Bathealton Court is a Grade II listed country house in Bathealton, Somerset, England. It was built in around 1766 and underwent significant alteration in around 1850. The north wing was demolished in the 1960s.

==History==
The manor of Bathealton Court was mentioned in the Domesday Book when it was the property of Sir William Moahun, Baron of Dunster Castle. The present house was built in about 1788. The alterations of 1850 were at the hands of Henry Gorges Moysey, who also paid for the construction of Bathealton church in 1854. This had some fine painted glass by John Toms of Wellington. it remained owned by the Moysey family until 1923, when sold by Charles Moysey.In 2006 it again changed hands, being put up for auction.
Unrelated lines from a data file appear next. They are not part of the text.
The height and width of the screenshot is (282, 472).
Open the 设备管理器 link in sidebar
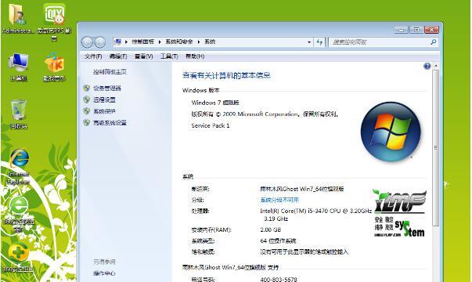click(x=107, y=89)
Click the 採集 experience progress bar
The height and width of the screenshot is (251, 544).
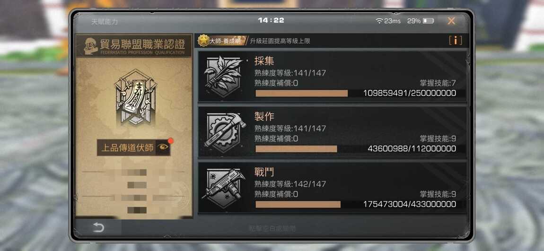(301, 93)
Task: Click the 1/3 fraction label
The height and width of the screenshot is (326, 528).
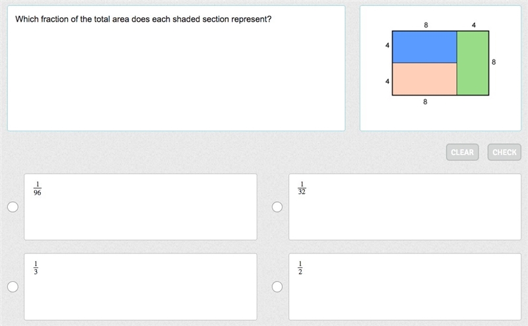Action: (36, 268)
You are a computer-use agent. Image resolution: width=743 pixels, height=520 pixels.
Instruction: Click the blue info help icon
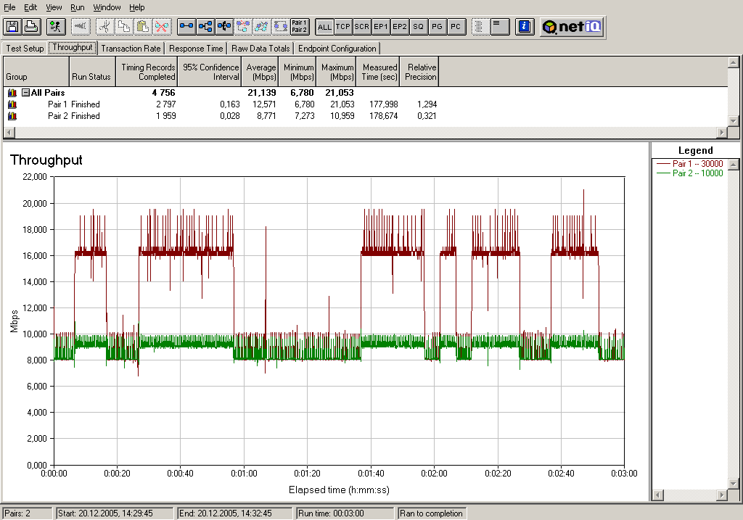pos(525,27)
At this time the estate consisted of 141 acres of garden, parkland and woodland and included a farmhouse, stables and lodge.

==The house==
Bathealton Court was built in about 1766, probably on the site of, and incorporating the structure of, an older building. It is a rendered stone house, with a moulded cornice, slate roofs, and rendered chimney stacks. It originally had a U-shaped plan, but the north wing was demolished in the 1960s. It consists of two storeys plus attics, with single storey bays at either side, giving it a 1:2:3:2:1 bay configuration. The sashed windows have moulded architraves, and the central window on the ground floor is pedimented. The main door is in the single storey porch to the left, and the similar bay on the right has a window and balustrade. The interior has some fine decorative plaster ceilings, a late eighteenth century barley-sugar twist staircase and plain panelling in several rooms. The house was designated as a Grade II listed building on 25 January 1956.

==The gardens==
Bathealton Court is set in rural surroundings and has an extensive view of the surrounding countryside. The gardens include lawns and kitchen gardens and there is a cottage behind the house previously inhabited by the gardener.